Everything appears to be better using the IQR method with the exception of **```median_house_value```**, which we might want to inspect a little more closely.Let's look at the new data in a distribution plot (histogram) to see what it looks like.

In [0]:
# Compare median_house_price via histograms
fig, (ax8a, ax8b, ax8c) = plt.subplots(nrows = 1, ncols = 3, figsize = (20, 5), )
ax8a = sns.distplot(dfi['median_house_value'],  
                    kde = True,
                    hist = True,
                    bins = 50, 
                    color = 'green',
                    ax = ax8a,
                    hist_kws={'alpha':1}, 
                    ).set_title('dfi (IQR)')
ax8b = sns.distplot(dfz['median_house_value'], 
                    kde = True,
                    hist = True,
                    bins = 50,
                    ax = ax8b,
                    hist_kws={'alpha':1}
                    ).set_title('dfz (Z-score)')
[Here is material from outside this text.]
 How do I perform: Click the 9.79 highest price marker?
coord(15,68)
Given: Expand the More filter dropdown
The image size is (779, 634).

ax8c = sns.distplot(df['median_house_value'],  
                    kde = True,
                    hist = True,
                    bins = 50, 
                    color = 'grey',
                    ax = ax8c,
                    hist_kws={'alpha':1}
                    ).set_title('dfx (Original)')
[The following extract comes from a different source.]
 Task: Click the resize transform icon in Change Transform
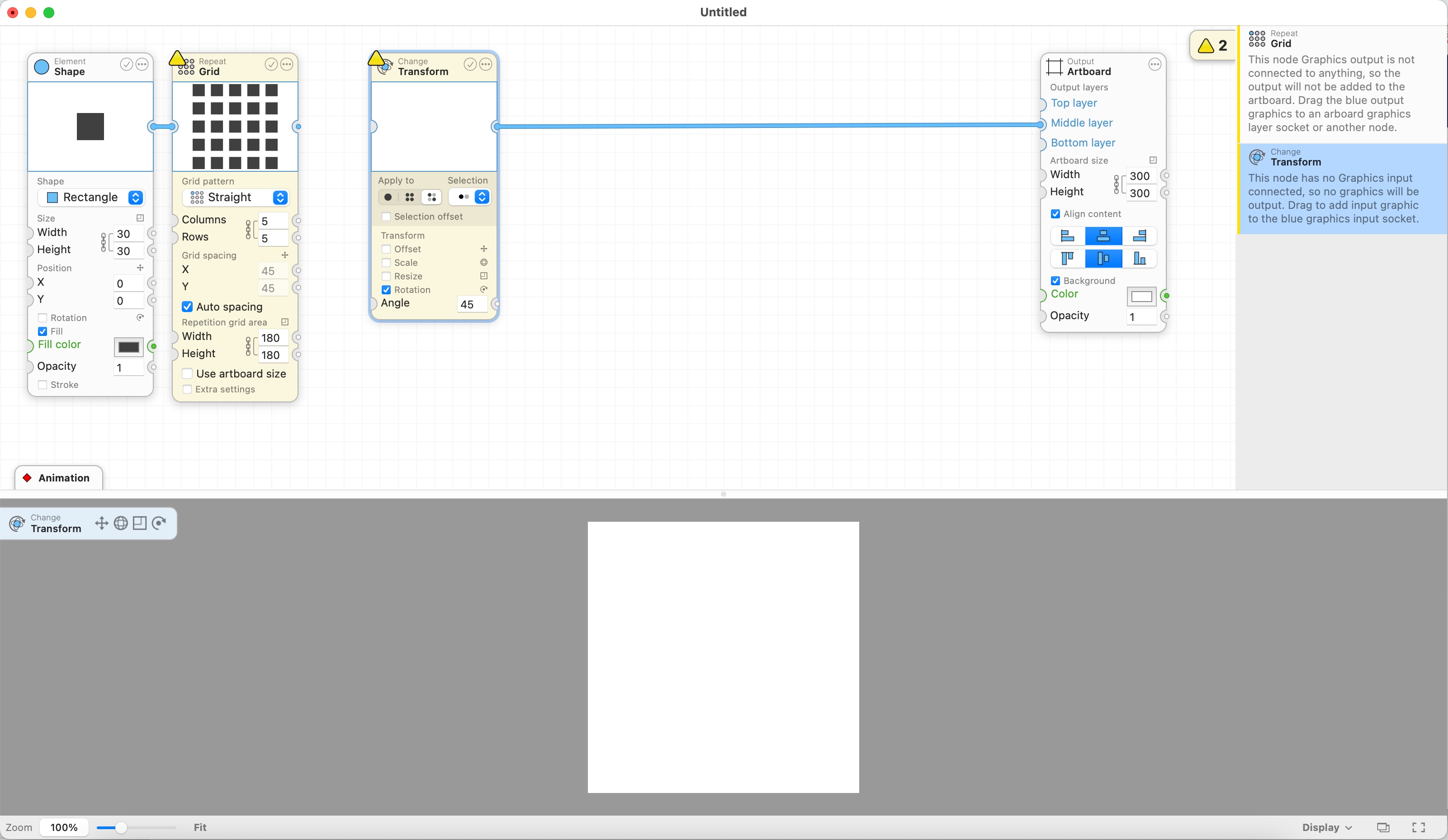pos(483,276)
The IQR method appears to eliminate many of the outlier problems that exist while also handling the problem of the **```median_house_value```** "wall" problem at ~500,000. We will be capable of using any of the dataframes as we move forward, but the **IQR-based dataframe seems likely to produce the best model**. We can experiment with that hypothesis as we build out various models in the next setps.